The US is experiencing record-setting high temperatures this year, with the lower 48 states hitting an average 49.2 degrees Fahrenheit, five degrees above long-term statistics, according to federal data released Thursday.
The exceptionally warm months between January and May have helped to make the last 12 months the warmest 12-month block since record keeping began more than a century ago.
The month of May, meanwhile, was the second warmest May on record, with the lower 48 states reporting an average temperature of 64.3 degrees, according to the National Oceanic and Atmospheric Administration.
Reports of record-setting temperatures, which often revive debate over climate change and national energy policies, coincide with efforts by industry groups to overturn rules that curb greenhouse gases and other power plant emissions.
Industry groups have filed legal challenges against a landmark finding in 2010, announced by the Environmental Protection Agency, that greenhouse gases could be regulated by the federal government under existing laws.
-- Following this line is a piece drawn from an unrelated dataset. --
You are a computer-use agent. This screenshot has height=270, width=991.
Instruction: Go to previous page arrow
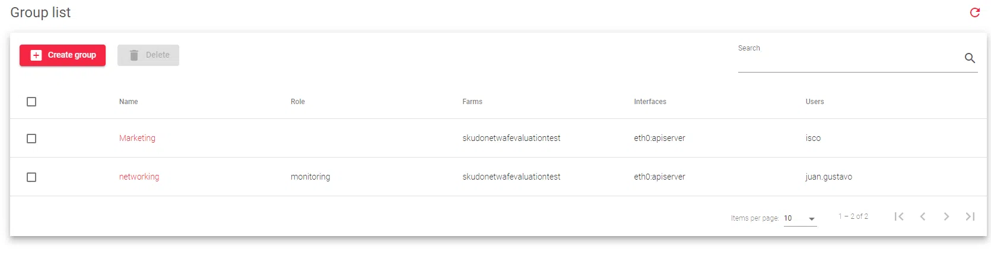923,216
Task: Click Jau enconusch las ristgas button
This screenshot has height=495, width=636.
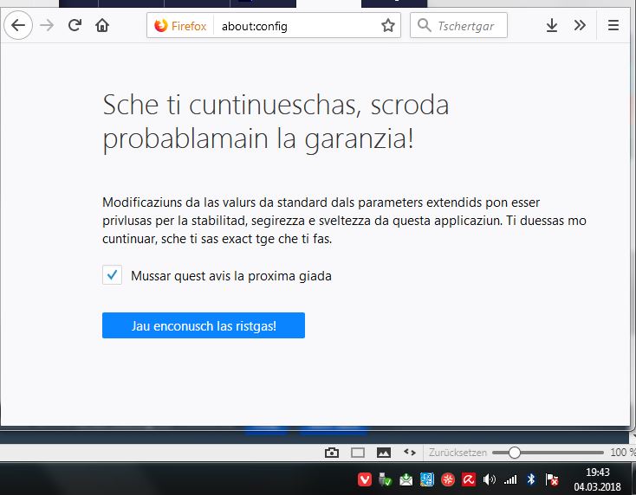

That finding got the ball rolling on a rule that seeks to limit carbon dioxide from refiners, power plants and other large industrial facilities.
Industry groups have also challenged an EPA rule that tries to reduce power plant emissions because of the ability of those emissions to drift from one state to another.
Decisions in those cases, filed with the US Court of Appeals for the D.C. Circuit, should be released shortly.